Of course, I would. And I have.
But every single candidate I’ve hired didn’t pay a dollar of tuition. They were funded entirely by scholarships and other merit based financial aid. And so, effectively, these top institutions provided free education for them. And hence, at least for these students and their like, these universities are able to reap the benefits of a free system, from broad intake to high standards.
(There is an unofficial saying at such elite universities: “Tuition is for losers” — which gives you some sense of what even paid establishments think of paid education.)
Tuition Types
Conversely, much of the “free education” one would see in Sri Lanka is not free. For example, most school children attending government schools patronize private tuition shops. Like paid education, these claim to guarantee supply of the secondary product of education: i.e., pieces of paper.
And similarly, I tend to be reluctant to hire people who look the “tuition type” — those who only seem to possess patterned, rote skills. Note — not everyone who’s gone for tuition, is a “tuition type.” Many students are good enough not to need tuition. They just go because their friends do, or because their parents are afraid.
Why is tuition so prevalent?
Part of the reason is definitely our herd instinct. But the other reason is severe underfunding of our free education system. Free education cannot work if it is insufficiently funded. And there is no point blaming it for its deficiencies, if its teachers are the lowest paid in the world, and its buildings are falling down.
Concluding Thoughts
I respect choice. For me, and for others.
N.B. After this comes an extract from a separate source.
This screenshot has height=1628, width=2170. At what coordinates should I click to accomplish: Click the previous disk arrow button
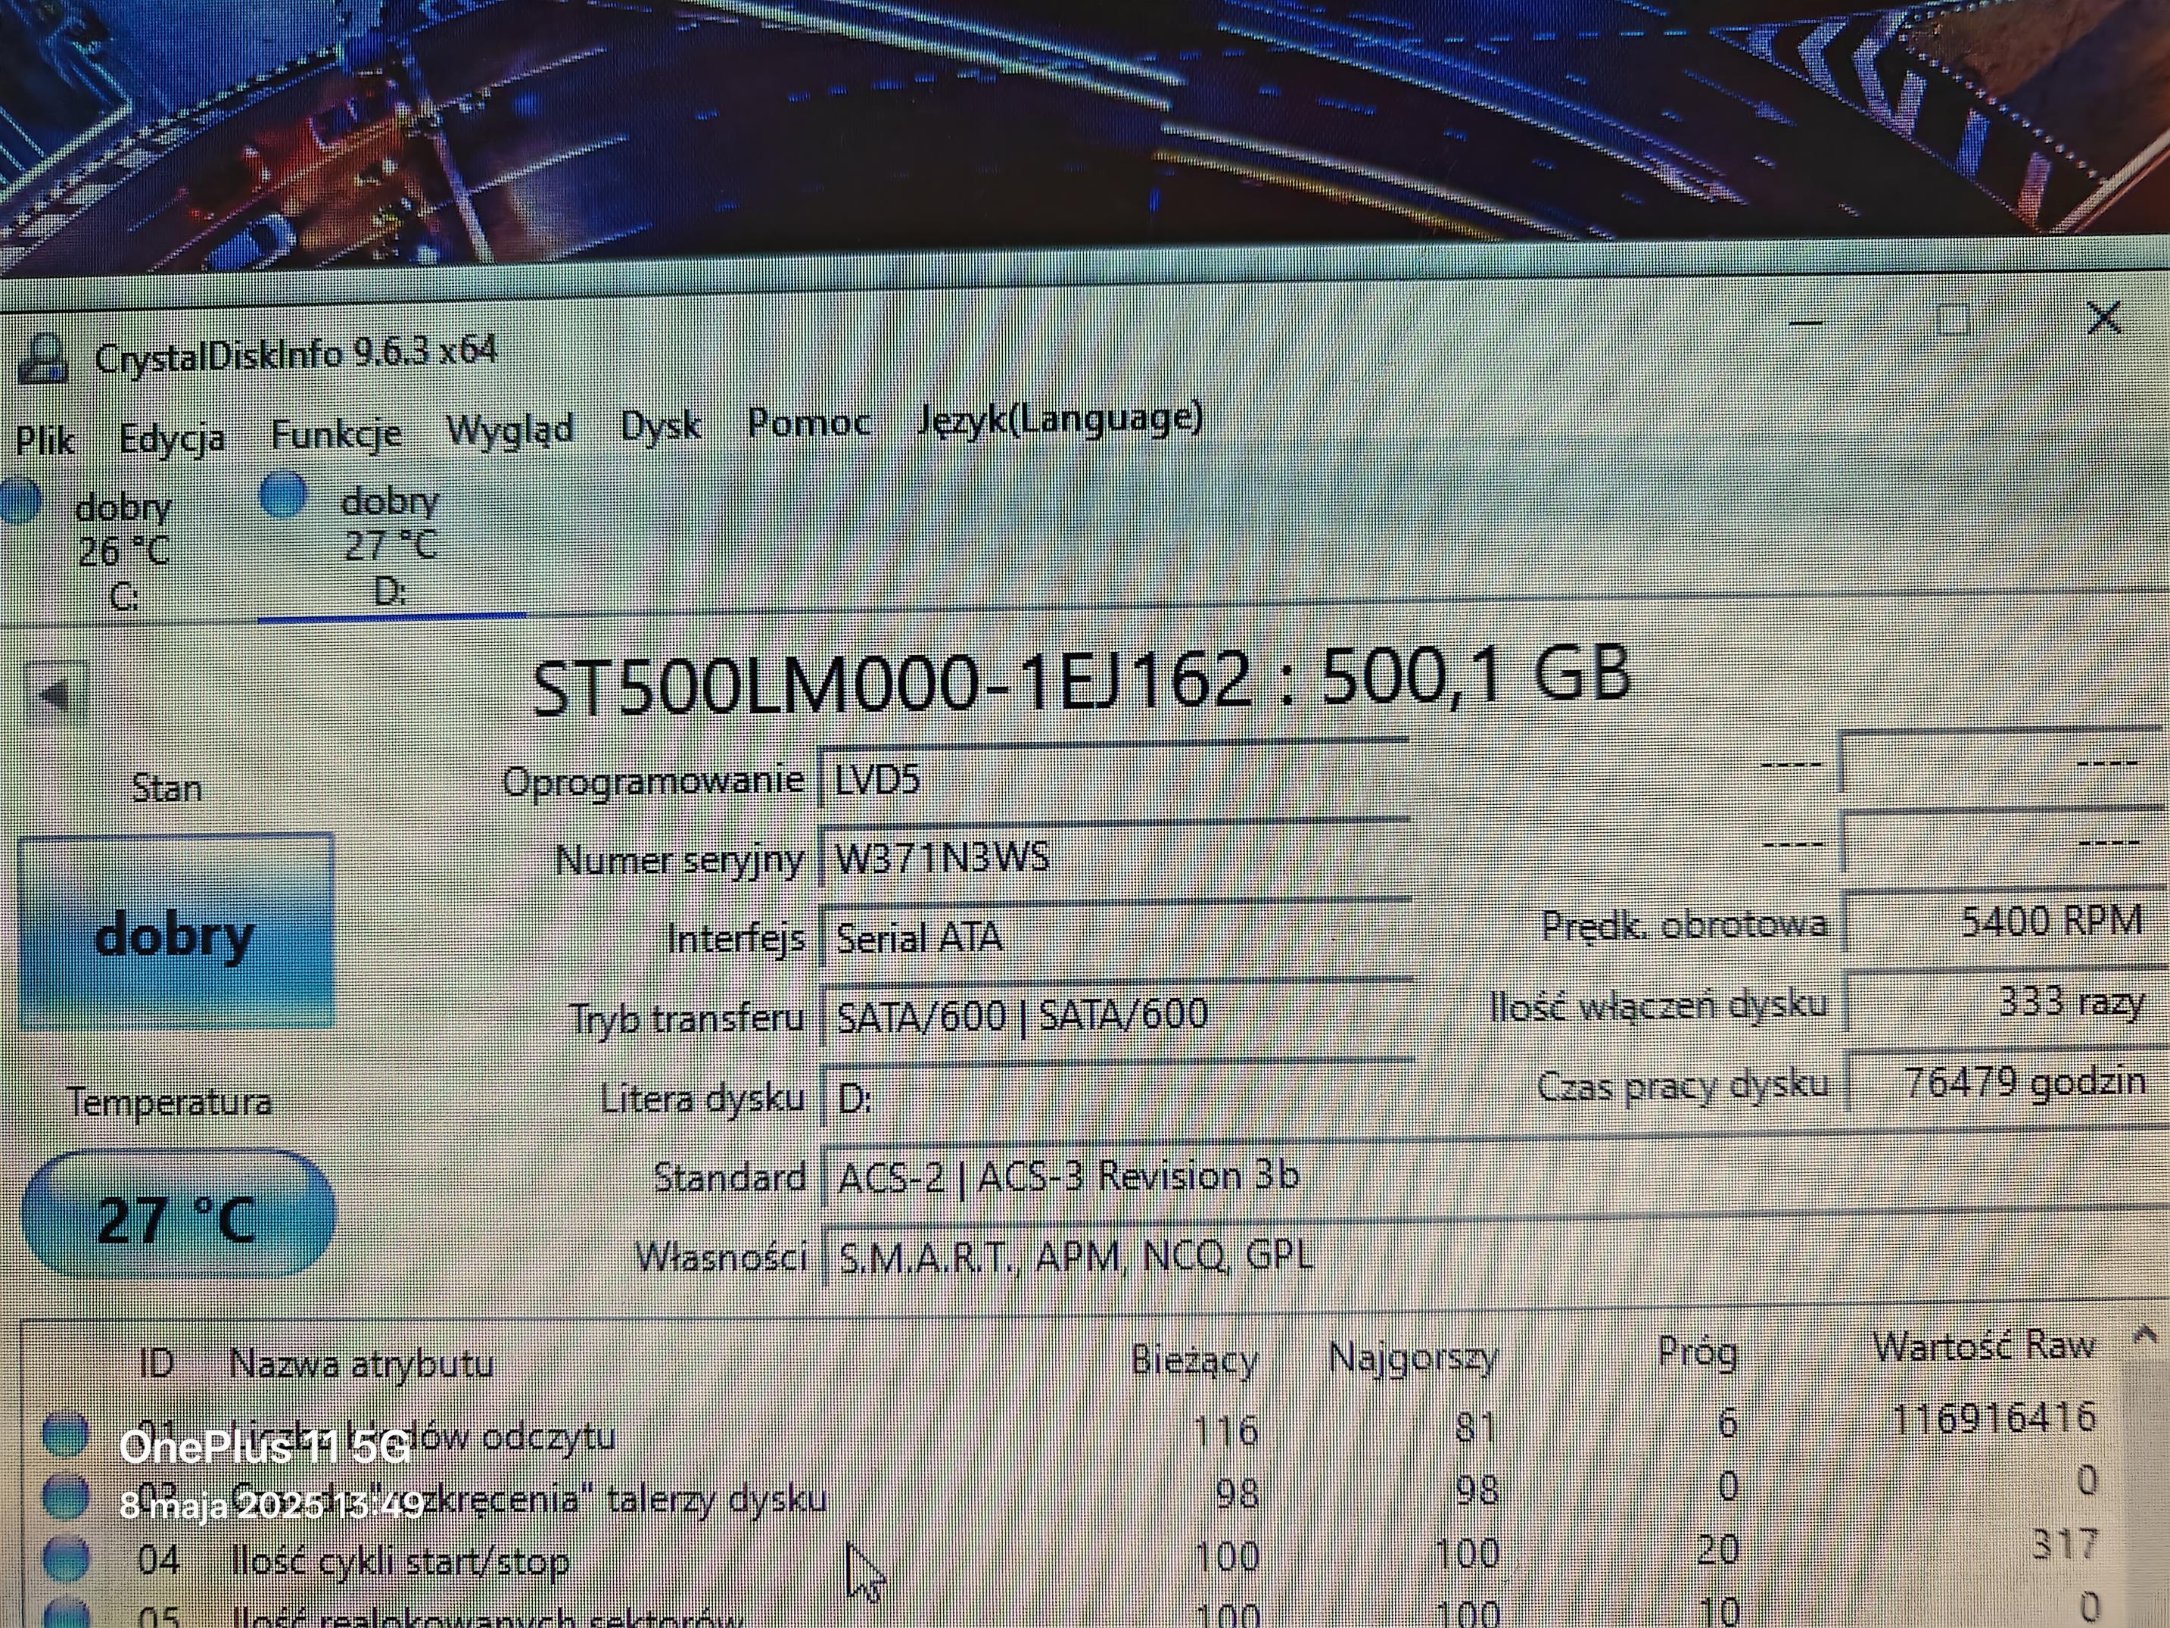[55, 694]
Those who are happy with pieces of paper should have the option of procuring them from the market at the best price. And those who want to hire these people, for whatever reason, should also have the freedom to hire them.
And then there are people like me. And since you’ve read this article almost to its conclusion, likely people like you — People who have benefitted from Free Education in both Sri Lanka and overseas — People who continue to benefit from Free Education for others — The ideological descendants of that minority of industrialists who were brave enough and visionary enough to support free education.
If we want to continue to reap the economic rewards of free education, we need to make sure that the system survives.
And not only survives, but also thrives.